TASK OBJECTIVE: Set the listing down unchanged, minus every embedded image.

GIVEN ENTRIES:
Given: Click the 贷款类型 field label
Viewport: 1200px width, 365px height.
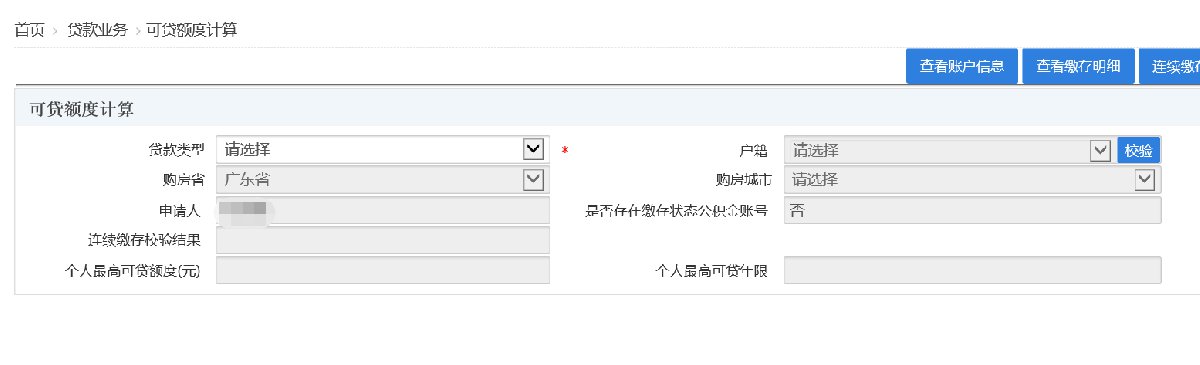Looking at the screenshot, I should click(176, 150).
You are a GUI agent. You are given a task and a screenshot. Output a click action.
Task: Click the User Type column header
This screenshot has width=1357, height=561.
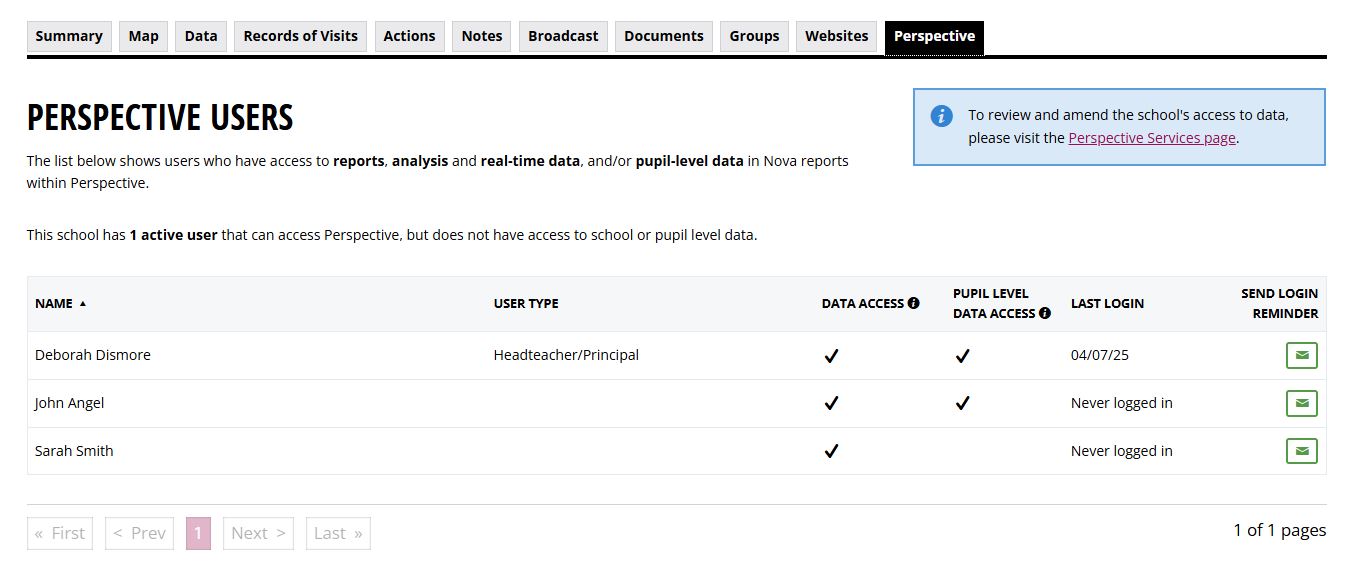[526, 303]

OUTPUT OF THE TASK:
Given: Click the 贷款类型 field label
Viewport: 1200px width, 365px height.
Looking at the screenshot, I should click(176, 150).
You are a GUI agent. You are given a task and a screenshot. Output a click action.
Task: Click the User Type column header
This screenshot has width=1357, height=561.
[526, 303]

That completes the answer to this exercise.